(GOAL)
Format the listing as a Markdown table with columns named Row and Entry, starting at the line that contains "You are a computer-use agent. Viewport: 897px" and ending at the last line of the listing. Number each nonblank line in order and leave out blank lines.

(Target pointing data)
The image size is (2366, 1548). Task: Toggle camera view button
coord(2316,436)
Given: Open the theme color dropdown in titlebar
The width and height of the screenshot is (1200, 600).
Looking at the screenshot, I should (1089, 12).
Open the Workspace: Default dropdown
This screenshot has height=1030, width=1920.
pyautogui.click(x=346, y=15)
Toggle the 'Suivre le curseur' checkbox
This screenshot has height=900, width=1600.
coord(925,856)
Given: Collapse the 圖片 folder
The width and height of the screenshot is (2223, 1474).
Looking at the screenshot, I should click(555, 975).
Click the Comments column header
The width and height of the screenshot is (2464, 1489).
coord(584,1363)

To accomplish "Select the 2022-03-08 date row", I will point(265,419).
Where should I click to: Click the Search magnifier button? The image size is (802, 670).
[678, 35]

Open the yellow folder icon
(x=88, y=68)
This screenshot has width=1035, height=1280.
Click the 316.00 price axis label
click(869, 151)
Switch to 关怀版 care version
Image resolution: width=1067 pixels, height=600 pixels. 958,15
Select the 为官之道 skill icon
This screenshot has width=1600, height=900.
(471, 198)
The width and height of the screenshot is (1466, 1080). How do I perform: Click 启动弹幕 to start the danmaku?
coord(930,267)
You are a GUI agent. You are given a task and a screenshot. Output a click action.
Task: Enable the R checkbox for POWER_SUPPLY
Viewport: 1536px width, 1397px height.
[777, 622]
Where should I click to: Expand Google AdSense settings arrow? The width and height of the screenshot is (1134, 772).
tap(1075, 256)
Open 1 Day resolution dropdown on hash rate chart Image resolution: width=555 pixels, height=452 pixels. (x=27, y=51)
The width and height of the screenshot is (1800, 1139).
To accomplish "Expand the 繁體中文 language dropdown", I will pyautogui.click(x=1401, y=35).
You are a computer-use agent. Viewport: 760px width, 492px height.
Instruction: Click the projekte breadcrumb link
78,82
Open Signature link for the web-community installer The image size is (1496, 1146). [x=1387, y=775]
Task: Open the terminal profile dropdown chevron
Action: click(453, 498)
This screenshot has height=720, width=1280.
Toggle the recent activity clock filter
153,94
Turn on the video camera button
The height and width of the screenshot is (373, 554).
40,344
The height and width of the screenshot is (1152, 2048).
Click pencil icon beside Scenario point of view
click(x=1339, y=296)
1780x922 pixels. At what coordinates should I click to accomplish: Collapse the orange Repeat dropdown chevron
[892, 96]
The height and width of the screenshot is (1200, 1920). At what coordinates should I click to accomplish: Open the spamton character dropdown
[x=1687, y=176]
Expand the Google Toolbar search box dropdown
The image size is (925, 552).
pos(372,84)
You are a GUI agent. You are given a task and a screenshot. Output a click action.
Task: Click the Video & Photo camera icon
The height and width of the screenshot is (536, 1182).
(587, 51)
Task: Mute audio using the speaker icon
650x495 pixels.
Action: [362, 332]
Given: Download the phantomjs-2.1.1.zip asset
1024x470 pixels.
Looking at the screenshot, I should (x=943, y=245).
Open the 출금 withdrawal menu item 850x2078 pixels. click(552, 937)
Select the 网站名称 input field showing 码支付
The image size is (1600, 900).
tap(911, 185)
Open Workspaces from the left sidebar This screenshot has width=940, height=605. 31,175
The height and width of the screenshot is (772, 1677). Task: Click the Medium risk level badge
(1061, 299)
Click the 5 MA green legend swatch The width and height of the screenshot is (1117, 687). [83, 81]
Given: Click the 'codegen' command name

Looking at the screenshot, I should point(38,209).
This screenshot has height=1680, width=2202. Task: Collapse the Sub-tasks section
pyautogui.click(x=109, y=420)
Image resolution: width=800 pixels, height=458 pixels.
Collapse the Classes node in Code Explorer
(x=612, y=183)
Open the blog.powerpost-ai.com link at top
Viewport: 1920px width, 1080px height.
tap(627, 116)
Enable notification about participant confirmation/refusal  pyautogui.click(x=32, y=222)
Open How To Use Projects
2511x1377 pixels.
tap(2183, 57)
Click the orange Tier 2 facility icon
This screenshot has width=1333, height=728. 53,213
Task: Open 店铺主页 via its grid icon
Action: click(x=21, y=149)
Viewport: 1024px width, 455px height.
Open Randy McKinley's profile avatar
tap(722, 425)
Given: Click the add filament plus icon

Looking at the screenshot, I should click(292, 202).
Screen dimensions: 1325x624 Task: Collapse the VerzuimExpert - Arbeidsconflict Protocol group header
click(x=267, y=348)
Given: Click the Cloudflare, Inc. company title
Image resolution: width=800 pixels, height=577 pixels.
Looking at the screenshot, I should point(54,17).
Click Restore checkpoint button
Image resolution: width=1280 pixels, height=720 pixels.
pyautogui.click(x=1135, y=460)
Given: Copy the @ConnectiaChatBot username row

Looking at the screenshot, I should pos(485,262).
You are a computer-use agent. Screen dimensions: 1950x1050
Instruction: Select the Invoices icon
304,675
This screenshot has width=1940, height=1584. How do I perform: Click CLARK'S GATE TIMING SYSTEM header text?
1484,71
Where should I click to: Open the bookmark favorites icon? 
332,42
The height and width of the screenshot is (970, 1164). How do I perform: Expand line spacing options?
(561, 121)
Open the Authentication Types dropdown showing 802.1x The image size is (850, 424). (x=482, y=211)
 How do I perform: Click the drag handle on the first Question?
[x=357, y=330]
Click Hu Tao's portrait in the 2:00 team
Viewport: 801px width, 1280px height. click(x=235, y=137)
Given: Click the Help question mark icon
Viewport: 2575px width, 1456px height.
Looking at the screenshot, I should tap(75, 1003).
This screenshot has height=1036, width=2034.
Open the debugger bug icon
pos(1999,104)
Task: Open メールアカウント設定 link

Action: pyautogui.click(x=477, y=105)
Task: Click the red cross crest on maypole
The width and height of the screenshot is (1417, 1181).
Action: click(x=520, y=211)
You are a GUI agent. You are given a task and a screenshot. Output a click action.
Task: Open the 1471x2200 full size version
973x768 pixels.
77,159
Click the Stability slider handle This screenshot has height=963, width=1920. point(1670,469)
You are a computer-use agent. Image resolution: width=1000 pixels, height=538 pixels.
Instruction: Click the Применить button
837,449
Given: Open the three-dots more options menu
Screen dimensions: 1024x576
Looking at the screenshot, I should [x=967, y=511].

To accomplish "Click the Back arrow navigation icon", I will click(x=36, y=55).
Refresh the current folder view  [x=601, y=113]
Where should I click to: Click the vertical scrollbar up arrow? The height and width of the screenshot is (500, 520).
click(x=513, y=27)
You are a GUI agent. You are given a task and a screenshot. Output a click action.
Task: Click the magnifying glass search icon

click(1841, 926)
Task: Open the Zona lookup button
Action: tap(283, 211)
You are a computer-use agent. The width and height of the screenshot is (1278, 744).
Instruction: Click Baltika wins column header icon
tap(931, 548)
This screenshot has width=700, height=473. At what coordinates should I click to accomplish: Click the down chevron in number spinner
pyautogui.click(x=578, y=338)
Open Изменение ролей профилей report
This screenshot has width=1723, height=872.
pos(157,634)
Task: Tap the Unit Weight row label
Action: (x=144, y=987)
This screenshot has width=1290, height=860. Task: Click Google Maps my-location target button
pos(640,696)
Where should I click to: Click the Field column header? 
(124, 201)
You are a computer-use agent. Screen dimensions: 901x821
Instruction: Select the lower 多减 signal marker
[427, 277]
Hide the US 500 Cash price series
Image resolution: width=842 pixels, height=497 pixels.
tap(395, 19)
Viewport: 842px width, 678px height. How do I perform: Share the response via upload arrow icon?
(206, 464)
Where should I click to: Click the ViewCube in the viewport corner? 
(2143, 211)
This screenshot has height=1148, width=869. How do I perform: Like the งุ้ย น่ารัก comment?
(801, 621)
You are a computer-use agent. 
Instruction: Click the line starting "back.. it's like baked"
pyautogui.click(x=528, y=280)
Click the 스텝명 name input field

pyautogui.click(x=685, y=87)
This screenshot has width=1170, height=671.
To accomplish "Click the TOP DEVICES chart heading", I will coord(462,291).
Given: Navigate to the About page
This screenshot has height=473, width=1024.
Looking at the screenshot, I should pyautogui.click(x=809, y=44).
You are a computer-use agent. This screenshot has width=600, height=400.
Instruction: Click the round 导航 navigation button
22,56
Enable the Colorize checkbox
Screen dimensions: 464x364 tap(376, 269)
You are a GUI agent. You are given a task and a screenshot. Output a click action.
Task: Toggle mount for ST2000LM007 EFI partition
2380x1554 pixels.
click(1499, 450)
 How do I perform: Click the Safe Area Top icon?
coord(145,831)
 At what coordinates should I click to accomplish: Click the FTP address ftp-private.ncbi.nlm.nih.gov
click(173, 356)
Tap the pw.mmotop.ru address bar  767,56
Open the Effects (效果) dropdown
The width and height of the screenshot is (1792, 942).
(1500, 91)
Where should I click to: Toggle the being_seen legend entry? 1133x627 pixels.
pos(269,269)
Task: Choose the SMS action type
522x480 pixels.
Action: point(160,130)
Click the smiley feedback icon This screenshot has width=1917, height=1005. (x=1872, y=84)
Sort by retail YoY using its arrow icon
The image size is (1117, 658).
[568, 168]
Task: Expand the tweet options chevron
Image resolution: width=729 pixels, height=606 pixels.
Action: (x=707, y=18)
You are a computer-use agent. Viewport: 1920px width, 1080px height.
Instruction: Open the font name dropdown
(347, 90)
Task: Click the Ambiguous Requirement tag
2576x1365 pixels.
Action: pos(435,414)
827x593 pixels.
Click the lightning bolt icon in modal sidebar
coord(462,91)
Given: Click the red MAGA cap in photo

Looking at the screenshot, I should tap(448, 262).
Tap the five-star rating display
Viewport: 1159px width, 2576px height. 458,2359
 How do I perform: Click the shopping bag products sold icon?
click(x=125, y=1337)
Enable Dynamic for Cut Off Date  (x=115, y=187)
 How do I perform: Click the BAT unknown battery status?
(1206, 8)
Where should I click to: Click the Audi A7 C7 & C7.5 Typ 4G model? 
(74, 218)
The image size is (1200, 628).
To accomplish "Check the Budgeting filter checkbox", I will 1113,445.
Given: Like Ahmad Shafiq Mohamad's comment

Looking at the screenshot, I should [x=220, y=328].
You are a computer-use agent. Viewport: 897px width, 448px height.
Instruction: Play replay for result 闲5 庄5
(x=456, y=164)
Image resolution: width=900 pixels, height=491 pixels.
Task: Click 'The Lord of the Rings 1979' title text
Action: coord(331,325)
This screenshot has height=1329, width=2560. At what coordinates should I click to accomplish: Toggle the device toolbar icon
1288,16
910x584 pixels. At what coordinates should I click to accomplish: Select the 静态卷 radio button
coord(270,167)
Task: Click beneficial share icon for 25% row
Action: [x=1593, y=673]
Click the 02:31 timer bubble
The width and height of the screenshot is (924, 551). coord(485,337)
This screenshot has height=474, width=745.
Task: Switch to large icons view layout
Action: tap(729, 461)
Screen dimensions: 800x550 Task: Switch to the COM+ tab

(FINISHED EXERCISE)
| Row | Entry |
|---|---|
| 1 | You are a computer-use agent. Viewport: 897px width, 448px height. |
| 2 | Instruction: Play replay for result 闲5 庄5 |
| 3 | (x=456, y=164) |
| 4 | Image resolution: width=900 pixels, height=491 pixels. |
| 5 | Task: Click 'The Lord of the Rings 1979' title text |
| 6 | Action: coord(331,325) |
| 7 | This screenshot has height=1329, width=2560. At what coordinates should I click to accomplish: Toggle the device toolbar icon |
| 8 | 1288,16 |
| 9 | 910x584 pixels. At what coordinates should I click to accomplish: Select the 静态卷 radio button |
| 10 | coord(270,167) |
| 11 | Task: Click beneficial share icon for 25% row |
| 12 | Action: [x=1593, y=673] |
| 13 | Click the 02:31 timer bubble |
| 14 | The width and height of the screenshot is (924, 551). coord(485,337) |
| 15 | This screenshot has height=474, width=745. |
| 16 | Task: Switch to large icons view layout |
| 17 | Action: tap(729, 461) |
| 18 | Screen dimensions: 800x550 Task: Switch to the COM+ tab |